ただし、機械を作ったり改良するのはアマチュア無線に許された大きな特権ですから、この楽しみを追求する限りはそう廃れることはないでしょう。パソコンやソフト、インターネットはアマチュア無線をより楽しむツールとして大いに取り入れていきたいし、IT革命に取り残されるようなことは絶対にあってはならないと考えています。


JA1FUY 川合信三郎 さん
インターネットの世界は想像以上に進歩が早く、文字と音声の同時チャットが実現しているほか、アメリカの某サーバーに接続すると国際電話がタダになる想像を超える世界と隣り合わせ・・・これが現実です。情報伝達の環境が驚くほど変わっているのに情報の独占・開示が進まないのは何とももどかしい感じがいたします。
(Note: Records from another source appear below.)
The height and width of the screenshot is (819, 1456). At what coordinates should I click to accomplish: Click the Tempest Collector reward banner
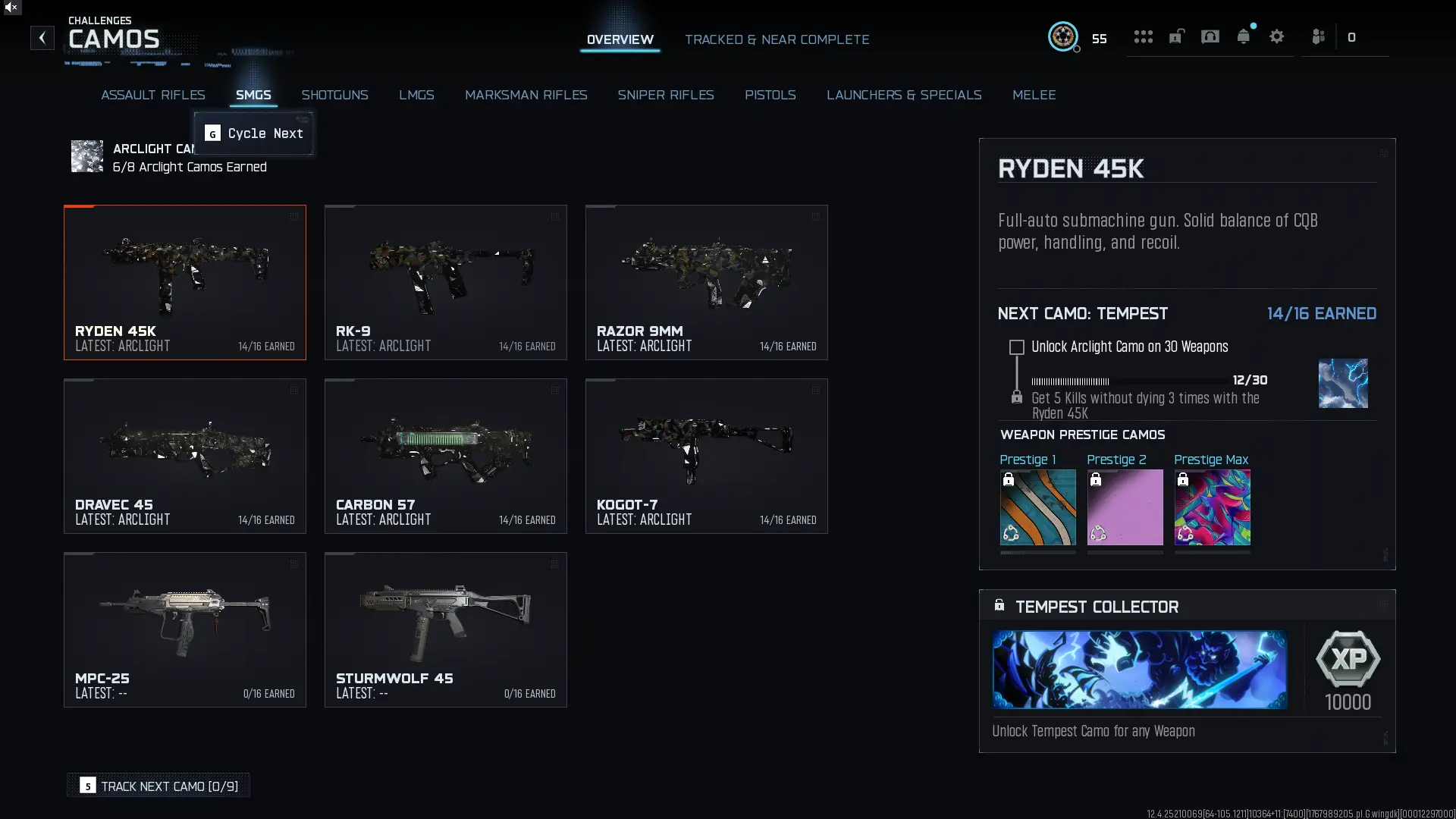1139,670
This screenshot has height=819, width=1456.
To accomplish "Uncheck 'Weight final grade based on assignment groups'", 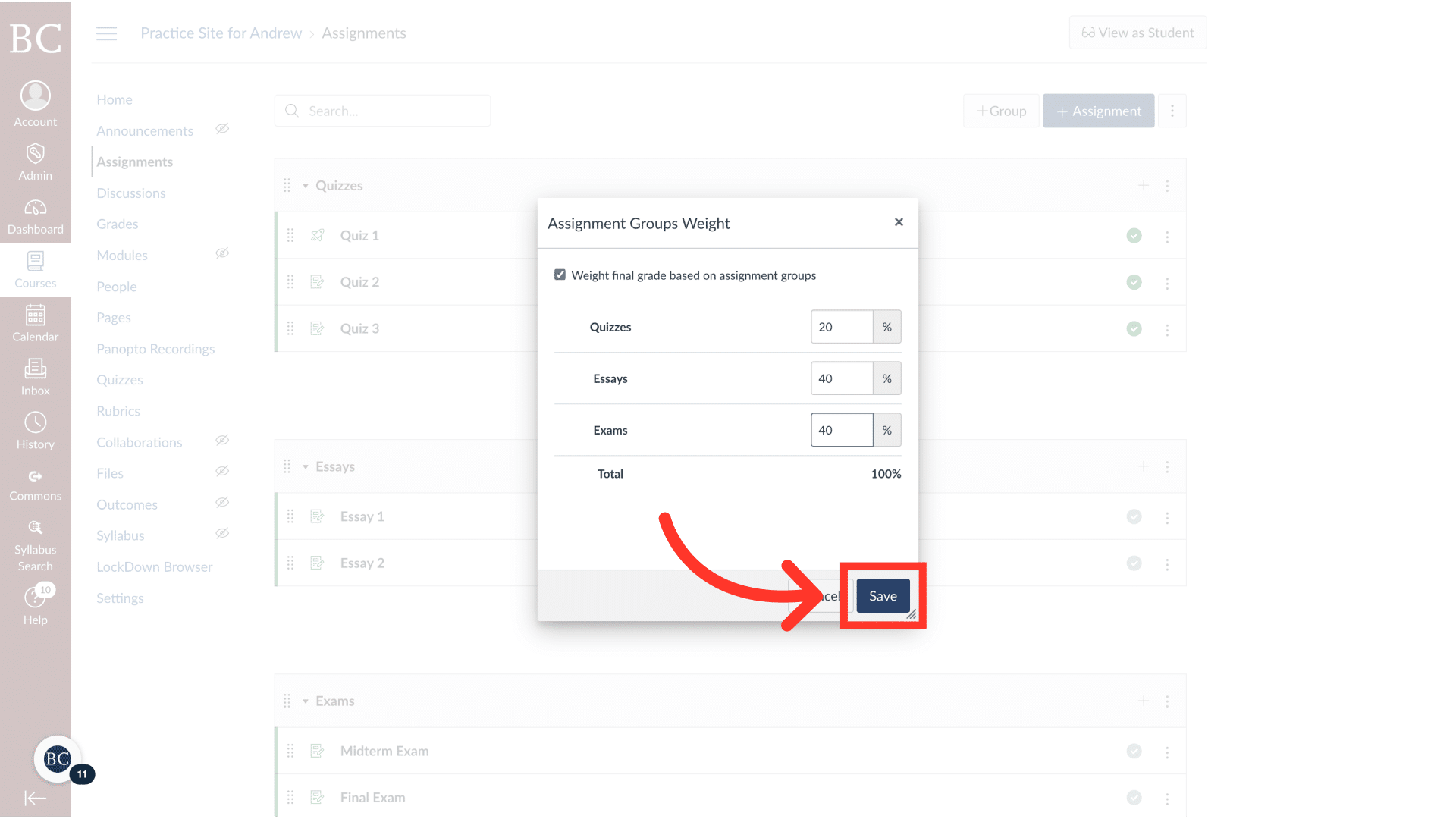I will tap(560, 275).
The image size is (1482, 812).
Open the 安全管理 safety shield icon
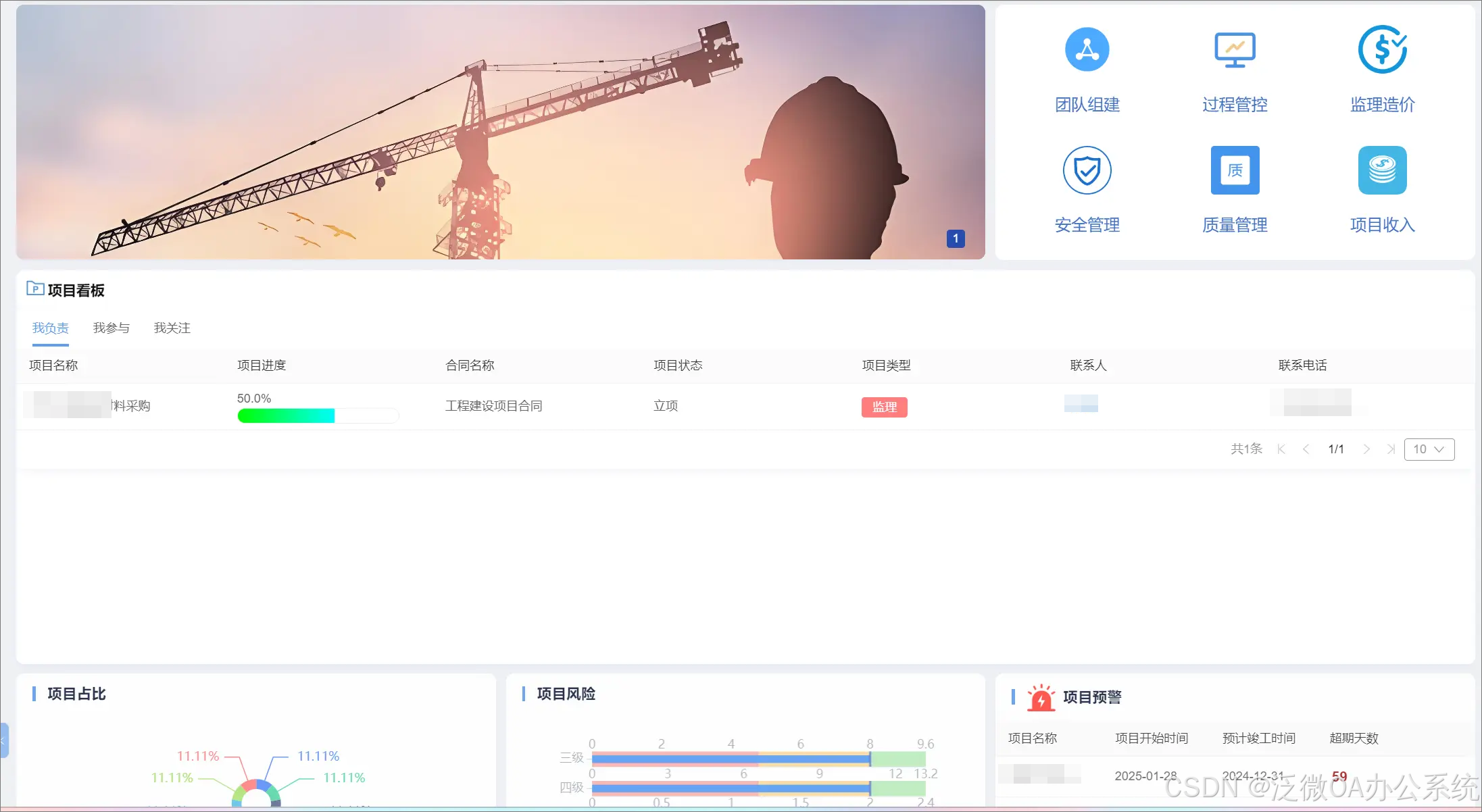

アマチュア無線がIT革命と決して無縁と思わず積極的に情報ツールを活用して、アマチュア無線を楽しむ環境を整備する、事務コストや製造コストを下げて少ない費用でアマチュアを盛り上げていく強力なツールとなり得ると見ています。新しい知識にどん欲でありたいと思います。

会議を開いた湯桧曽保養所の
玄関で記念撮影

7月23日、24日
左からJG1RVN、JF1GUQ、JA1CVF、JA1AYC、JA1XVY、JA1FUYの6名です。
QTC-JAPAN.COMでは編集会議に引き続いてクラブ局JA1ZNGの移動運用を行うことになりました。